18 July 2014
Poverty in the Home of Uncle Sam
Checking out the headlines on Google News this morning, I noticed that the Editors' Picks on the main page included a photo essay from Slate about poverty in Troy, New York, the city in which I was born and where I currently work. Here's the link to the story. It was interesting to see people from around the country, if not beyond, pass judgment on people who are nearly my neighbors, even though I know none of them personally. The pictures portray "white trash" so the inevitably contemptuous commentary is more misanthropic than simply bigoted. You'll see a lot of predictable ranting about the need for more birth control, more "personal responsibility," etc., etc.
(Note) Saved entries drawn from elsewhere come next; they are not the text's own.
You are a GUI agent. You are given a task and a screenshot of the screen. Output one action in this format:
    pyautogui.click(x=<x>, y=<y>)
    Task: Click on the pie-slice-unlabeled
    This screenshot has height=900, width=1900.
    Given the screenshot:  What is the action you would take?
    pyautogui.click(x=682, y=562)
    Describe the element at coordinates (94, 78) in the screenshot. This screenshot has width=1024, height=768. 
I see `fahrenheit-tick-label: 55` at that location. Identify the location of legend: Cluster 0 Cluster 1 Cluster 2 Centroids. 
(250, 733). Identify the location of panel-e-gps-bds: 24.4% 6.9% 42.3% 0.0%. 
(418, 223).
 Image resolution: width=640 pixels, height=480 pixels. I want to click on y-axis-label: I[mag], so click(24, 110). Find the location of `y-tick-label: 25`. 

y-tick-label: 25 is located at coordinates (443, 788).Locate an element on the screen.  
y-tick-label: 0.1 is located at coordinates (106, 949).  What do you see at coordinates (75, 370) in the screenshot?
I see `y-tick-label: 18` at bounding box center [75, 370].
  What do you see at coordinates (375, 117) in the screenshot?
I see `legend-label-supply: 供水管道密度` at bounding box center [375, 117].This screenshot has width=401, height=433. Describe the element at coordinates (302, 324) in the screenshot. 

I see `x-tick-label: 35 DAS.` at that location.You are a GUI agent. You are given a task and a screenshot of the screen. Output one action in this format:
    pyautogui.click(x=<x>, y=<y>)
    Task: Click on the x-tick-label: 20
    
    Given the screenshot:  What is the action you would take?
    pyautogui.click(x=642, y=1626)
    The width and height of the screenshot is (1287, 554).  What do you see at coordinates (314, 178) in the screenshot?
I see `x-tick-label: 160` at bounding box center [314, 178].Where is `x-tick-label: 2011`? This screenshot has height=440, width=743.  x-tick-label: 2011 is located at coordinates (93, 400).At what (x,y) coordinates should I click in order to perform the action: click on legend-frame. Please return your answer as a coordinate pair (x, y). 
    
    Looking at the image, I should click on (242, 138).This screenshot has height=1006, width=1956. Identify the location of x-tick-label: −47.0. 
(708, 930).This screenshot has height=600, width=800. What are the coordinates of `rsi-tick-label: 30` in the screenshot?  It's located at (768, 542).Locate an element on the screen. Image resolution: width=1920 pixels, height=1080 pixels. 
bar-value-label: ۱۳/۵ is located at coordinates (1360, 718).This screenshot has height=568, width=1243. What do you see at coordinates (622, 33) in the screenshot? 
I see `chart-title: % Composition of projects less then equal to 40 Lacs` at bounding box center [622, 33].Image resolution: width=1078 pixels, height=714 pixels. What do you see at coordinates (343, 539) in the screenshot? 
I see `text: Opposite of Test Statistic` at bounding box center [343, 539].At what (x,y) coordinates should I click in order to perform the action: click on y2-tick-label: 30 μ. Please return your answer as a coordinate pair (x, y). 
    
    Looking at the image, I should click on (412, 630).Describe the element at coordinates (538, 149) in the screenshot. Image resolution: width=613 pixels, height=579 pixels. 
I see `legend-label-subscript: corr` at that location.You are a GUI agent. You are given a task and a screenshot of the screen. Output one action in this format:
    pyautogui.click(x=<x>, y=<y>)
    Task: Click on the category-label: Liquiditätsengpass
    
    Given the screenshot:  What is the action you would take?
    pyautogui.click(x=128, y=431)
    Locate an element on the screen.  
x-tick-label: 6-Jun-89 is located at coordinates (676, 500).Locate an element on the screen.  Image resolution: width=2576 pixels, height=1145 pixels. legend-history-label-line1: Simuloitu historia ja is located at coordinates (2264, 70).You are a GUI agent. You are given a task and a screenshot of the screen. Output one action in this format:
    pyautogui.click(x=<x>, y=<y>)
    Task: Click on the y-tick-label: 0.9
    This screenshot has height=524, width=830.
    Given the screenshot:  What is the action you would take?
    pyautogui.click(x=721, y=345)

If only they had the will and the discipline, these people could lift themselves from poverty -- you've read it all, certainly. I'm not sure whether these poor Trojans are that much more dysfunctional than their grandparents. It's probably more likely that in their grandparents' time, the economy could still use people like these, but now it doesn't need them. That would put a greater pressure on them to strive and excel than their grandparents would have felt, assured as many of them probably were of jobs in "the mill" from the day they graduated high school to the day they retired. None of this makes the present-day poor blameless for their plight, but you can't judge them so inferior to their forebears unless you also acknowledge how much harder the times are. It might help, too, if you consider that it's not these people's fault that the times are harder, as some may believe. If you have an "adapt or die" attitude none of this will trouble you much, but it remains our prerogative, so long as the economy is a social construct and not a natural phenomenon, to ask "adapt to what?" and "sez who?" Exceptional people will pull themselves out of poverty, but it wasn't part of our social contract previously that only the exceptional should have a decent life. This sort of hopeless-looking poverty will stay with us until the American economy finds places for these people, instead of expecting them to shape themselves into the remaining slots, or until we no longer have the sort of surplus population that burdens many post-industrial nations. Either way, we could be waiting a while, and it may not get any prettier.